Monday, October 19, 2020

New things coming in MySQL Cluster 8.0.22

In version 8.0.22 we have added a number of important new features. The first

one is that we introduced the capability to create encrypted backups.

This includes capabilities to create encrypted backups, restore encryped

backups and also encrypt backups that was created without encryption.


The second is that we have added support for IPv6 addresses.  If it is

necessary to mix IPv4 and IPv6 addresses in a cluster it is important

to be careful and follow a number of rules as documented.


Performance of replication of BLOB columns has been significantly

improved and similarly for SELECT statements using BLOB columns.

This has been achieved through decreasing the amount of round-trips used

to perform operations involving BLOB tables.
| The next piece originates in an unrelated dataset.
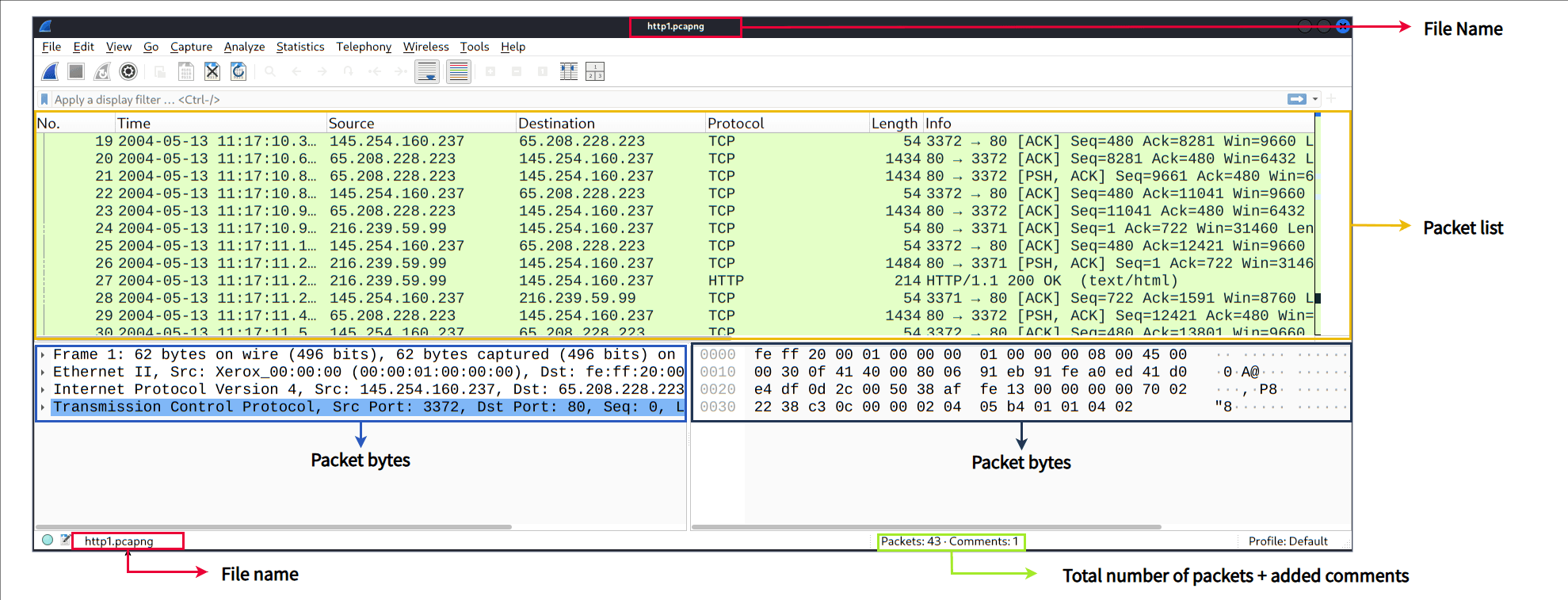Open the Statistics menu
This screenshot has height=600, width=1568.
299,47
This significantly decreases

the latency of operations involving BLOBs.


Also in 8.0.21 an important new feature was added that made some

complex queries significantly faster. We added the ability to push

antijoins and semijoin execution down to the NDB data nodes.
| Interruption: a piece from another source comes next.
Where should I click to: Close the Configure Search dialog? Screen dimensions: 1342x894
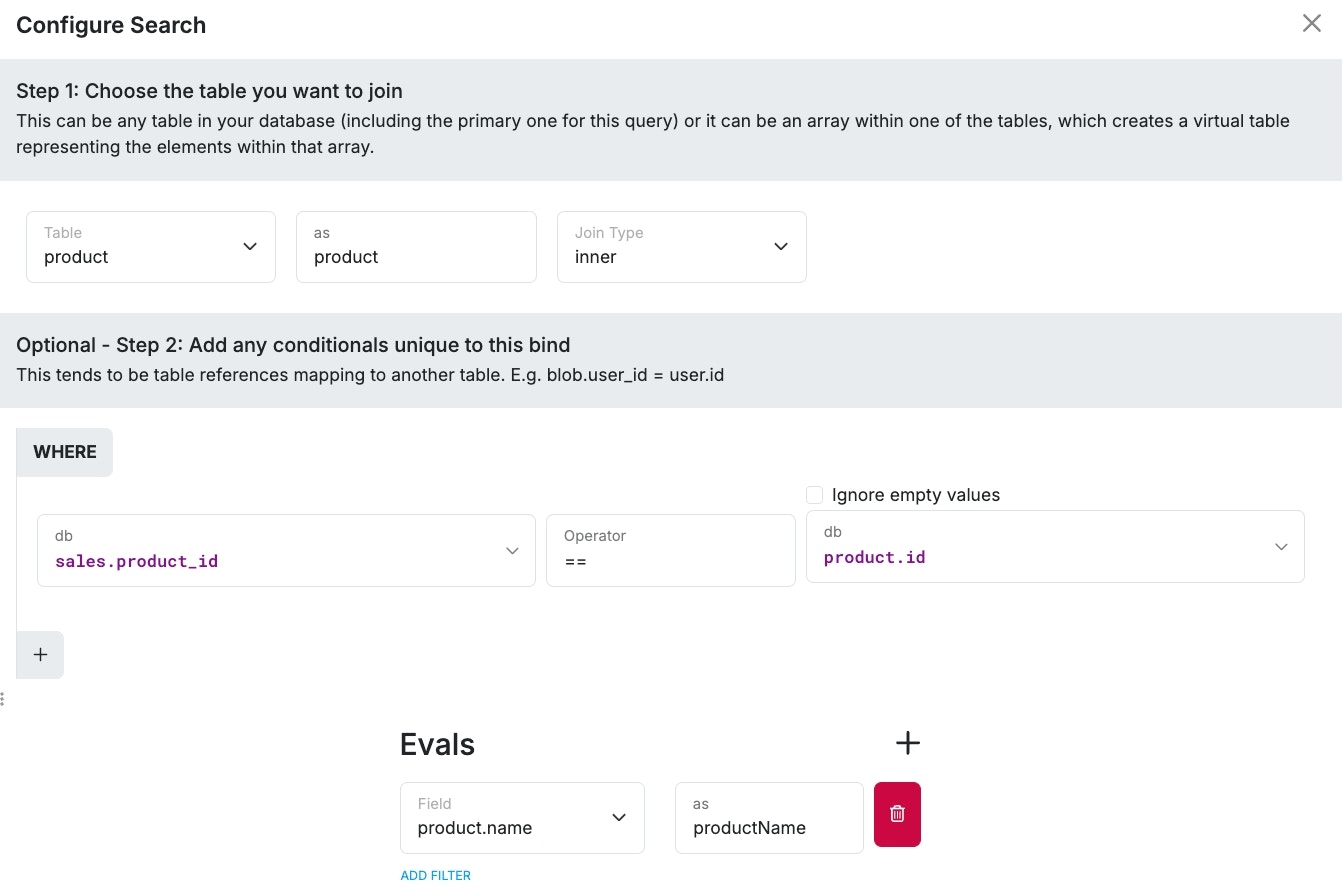pos(1311,24)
One example query of this is Q22 in TPC-H. This query executes

3.5x faster due to this change and there is likely queries that will

benefit even more than this query due to this change.

select

        cntrycode,

        count(*) as numcust,

        sum(c_acctbal) as totacctbal

from

        (

                select

                        substr(c_phone from 1 for 2) as cntrycode,

                        c_acctbal

                from

                        customer

                where

                        substr(c_phone from 1 for 2) in

                                ('13', '31', '23', '29', '30', '18', '17')

                        and c_acctbal > (

                                select

                                        avg(c_acctbal)

                                from

                                        customer

                                where

                                        c_acctbal > 0.00

                                        and substr(c_phone from 1 for 2) in

                                                ('13', '31', '23', '29', '30', '18', '17')

                        )

                        and not exists (

                                select

                                        *

                                from

                                        orders

                                where

                                        o_custkey = c_custkey

                        )

        ) as custsale

group by

        cntrycode

order by

        cntrycode;


Wednesday, October 07, 2020

DBT2 benchmarks with NDB Cluster

This blog post is referring to the uploaded slides.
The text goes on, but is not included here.